Just off the main road between Northallerton and Richmond and only a couple of miles from the sizeable communities of Scorton and Catterick, and the upgraded A1 motorway, it is not isolated in the way villages in the upper Yorkshire Dales or North York Moors are.

And yet, until recently, its lack of a serviceable broadband connection meant those seventy villagers might as well have been living in the remotest farmhouse at the top end of Wensleydale.

It is a good example of the pattern of broadband availability. It’s not always the most isolated spots that are missing out. My home village of Kirby Sigston – just three miles from Northallerton – is another example.

Significant progress continues to be made however as the Government funds the roll out of superfast broadband to Britain's rural areas. Its funding that I and my rural MP colleagues have successfully pressed the Government to maintain.

More and more communities are being connected and along with the Minister for Digital Matt Hancock I recently visited Ellerton to hear about the difference superfast broadband had made to families and businesses there.

The village is home to a booming farm diversification project run by Sarah and Graeme Thompson which has spawned a café using local farm produce and attracted other related leisure businesses including a garden centre and specialist bike shop.

We heard how being connected to a decent broadband service would boost their business, from online ordering to café customers being able to access wi-fi.

Farmer John Bell is a parish councillor who helped identify the route into the village for the broadband cabling. He described how with his old internet connection filling out online documentation for the taxman or the Rural Payment Agency was always doomed to failure because the process would time out before completion.

Many more communities like Ellerton-on-Swale are being connected up during the current roll-out phase. Recently, superfast broadband cabinets have been installed to benefit communities in my constituency, including Keld, Thornton Watlass, Low Worsall, Moulton, Burneston, Pickhill and parts of Richmond.

More than £20m is to be spent in the next phase with £12m-plus coming from North Yorkshire County Council and the remaining costs being met by central Government. I am pleased to say North Yorkshire has led the way in this process and is on target to have 96 per cent of homes and business connected to a superfast service by 2019.

My very first question to the Prime Minister was about broadband and I have spoken about it in the House on multiple occasions since. It will remain a priority for me.

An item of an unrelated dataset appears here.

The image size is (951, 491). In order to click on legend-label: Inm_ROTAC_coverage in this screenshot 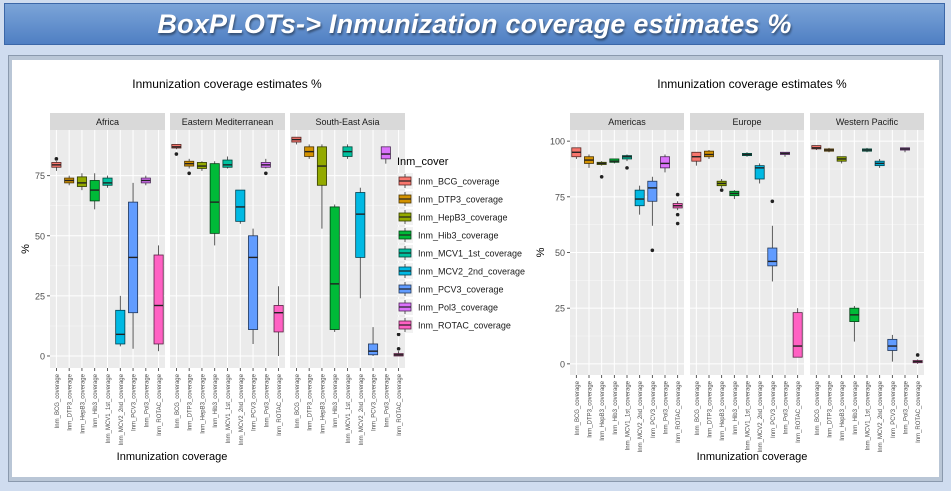, I will do `click(464, 326)`.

YOU may have read last week about my support for the North Yorkshire coroner’s comments about the dangers of crossing points on the A19 – also backed by the D&S’s Close the Gap campaign.

Together with my Thirsk and Malton colleague Kevin Hollinrake we have written jointly to Highways England about the issue and called for action to close dangerous crossings where much safer ways of accessing the lanes and properties along the road exist. That’s definitely the case at Mount Grace Priory - the stretch where Kevin’s constituent Sonia Rose died and whose inquest prompted the coroner’s comments.